Oggi la storia ci impone di abbandonare norme, usi, convenzioni e consuetudini del passato e di superare il modello parlamentarista di stampo ottocentesco. Einaudi lo ricordava già nel 1944, quando sottolineava l’avvicinamento tra modello parlamentare e modello presidenziale e, a proposito del governo parlamentare inglese, diceva: “La teoria dice che gli elettori eleggono i membri della camera dei Comuni e che questa è la vera sovrana: fa e disfà i ministeri, fa le leggi (…). La realtà di oggi [corsivo nel testo] (…) è tutta diversa. La camera dei comuni non fa né disfà i ministeri, non vota mai le leggi le quali abbiano origini nella camera medesima e vota quasi sempre e soltanto i disegni di legge che le sono messi innanzi dal governo”. Aggiungendo poi che “è ingigantita la figura del primo ministro” e che “oggi, le elezioni si fanno nel suo nome ed in quello del capo della o delle opposizioni”!
Sarebbe ora di un atto di onestà intellettuale. E che la smettessimo di coltivare una narrazione del tutto anacronistica sull’assetto delle istituzioni. Alimentare false convinzioni è il miglior modo per logorare la credibilità delle istituzioni e delegittimarle nel profondo.
Dovremmo prendere atto che l’unico modo di evitare l’irreparabile non è chiudere gli occhi davanti alla realtà, ma regolarla e disciplinarla con pesi e contrappesi. Sarebbe sempre meglio che continuare a subire i continui sbreghi cui lo stato delle cose, non la velleità di qualche aspirante tiranno, ci costringe.
E’ un interesse soprattutto per l’opposizione, la quale si è costretta a difendere una presunta ortodossia costituzionale, quando è minoranza, per poi doverla infrangere quando va al governo. Una posizione che suona ipocrita, lamentista, inconcludente e inaffidabile.  Mentre ben altre sarebbero le risorse da offrire per rilanciare soluzioni ambiziose e riforme di sistema, incalzando la maggioranza e andando a vedere quanto autentiche siano le volontà di innovazione.

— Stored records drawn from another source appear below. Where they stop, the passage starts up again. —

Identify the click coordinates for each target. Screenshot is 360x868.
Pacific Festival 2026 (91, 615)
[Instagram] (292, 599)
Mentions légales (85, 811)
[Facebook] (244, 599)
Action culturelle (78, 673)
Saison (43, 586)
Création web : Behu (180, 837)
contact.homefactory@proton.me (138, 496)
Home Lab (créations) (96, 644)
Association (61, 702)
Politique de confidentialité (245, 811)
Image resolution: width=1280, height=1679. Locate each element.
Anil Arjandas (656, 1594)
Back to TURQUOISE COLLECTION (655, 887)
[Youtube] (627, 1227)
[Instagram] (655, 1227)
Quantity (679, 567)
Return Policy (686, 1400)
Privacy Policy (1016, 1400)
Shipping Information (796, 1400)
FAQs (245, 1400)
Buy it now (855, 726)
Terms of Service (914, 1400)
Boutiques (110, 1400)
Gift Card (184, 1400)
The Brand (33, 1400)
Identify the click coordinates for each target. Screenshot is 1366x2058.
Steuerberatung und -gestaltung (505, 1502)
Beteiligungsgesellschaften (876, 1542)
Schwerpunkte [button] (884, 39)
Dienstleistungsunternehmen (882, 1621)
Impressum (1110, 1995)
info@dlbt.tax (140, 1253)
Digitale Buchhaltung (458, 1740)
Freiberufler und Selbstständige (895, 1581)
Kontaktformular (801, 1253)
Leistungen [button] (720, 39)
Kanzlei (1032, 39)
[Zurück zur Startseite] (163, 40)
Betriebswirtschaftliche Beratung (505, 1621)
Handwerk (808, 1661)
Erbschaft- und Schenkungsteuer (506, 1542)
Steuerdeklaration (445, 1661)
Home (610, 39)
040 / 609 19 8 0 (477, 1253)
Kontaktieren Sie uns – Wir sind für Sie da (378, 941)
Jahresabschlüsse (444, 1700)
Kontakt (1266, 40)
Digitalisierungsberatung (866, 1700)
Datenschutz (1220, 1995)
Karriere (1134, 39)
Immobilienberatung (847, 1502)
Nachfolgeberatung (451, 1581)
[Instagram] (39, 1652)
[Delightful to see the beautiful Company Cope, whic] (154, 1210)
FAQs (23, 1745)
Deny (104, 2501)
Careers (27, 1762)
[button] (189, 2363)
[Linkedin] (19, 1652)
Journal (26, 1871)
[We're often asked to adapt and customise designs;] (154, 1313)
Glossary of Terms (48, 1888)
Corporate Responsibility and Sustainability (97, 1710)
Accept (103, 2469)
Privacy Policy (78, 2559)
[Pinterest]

Quanto detto basta ad assicurarci che la riforma si farà? Purtroppo no, visti i precedenti e vista l’utilizzazione meramente tattica che, del tema, sinora si è fatta.
Ma se, spes contra spem, si volesse fare sul serio, forse si dovrebbe ripartire dall’inizio. Dai punti che gli stessi costituenti considerarono dei compromessi insoddisfacenti? A cominciare dalla forma di governo o dal tema della giustizia. Si rileggano quelle pagine e si recuperino quelle proposte, modernissime, che furono abbandonate “perché la condizione attuale” (del 1946) non lo consentiva. Il Presidenzialismo, il premierato forte, il ruolo dei PM, le leggi elettorali o il bicameralismo.
Tanti spunti e non poche sorprese. L’attuale dibattito si sdrammatizzerebbe non poco e ci libereremmo di tanti tabù che lo avvelenano. Soprattutto troveremo molte proposte oggi irrise dall’ortodossia costituzionale dei benpensanti di turno.
Scopriremmo che certe posizioni di tanti Costituenti (da Calamandrei a Einaudi, da Tosato a Leone, da Mortati a Ruini) vennero sconfitte da una ragion di Stato che oggi non ha più ragion d’essere. Un ritorno alla Costituente sarebbe l’esatto contrario del “ritorno allo Statuto”.
Ripartiamo da lì. Così onoreremmo “da adulti” la Costituzione e il lavoro dei Costituenti. E daremmo un tono strategico ad un dibattito asfissiato dai tatticismi ipocriti che hanno solo l’effetto di delegittimare ciò che c’è, senza sostituirlo con nulla di nuovo. Preparando, ahimè, veramente la strada a qualche pulsione autoritaria.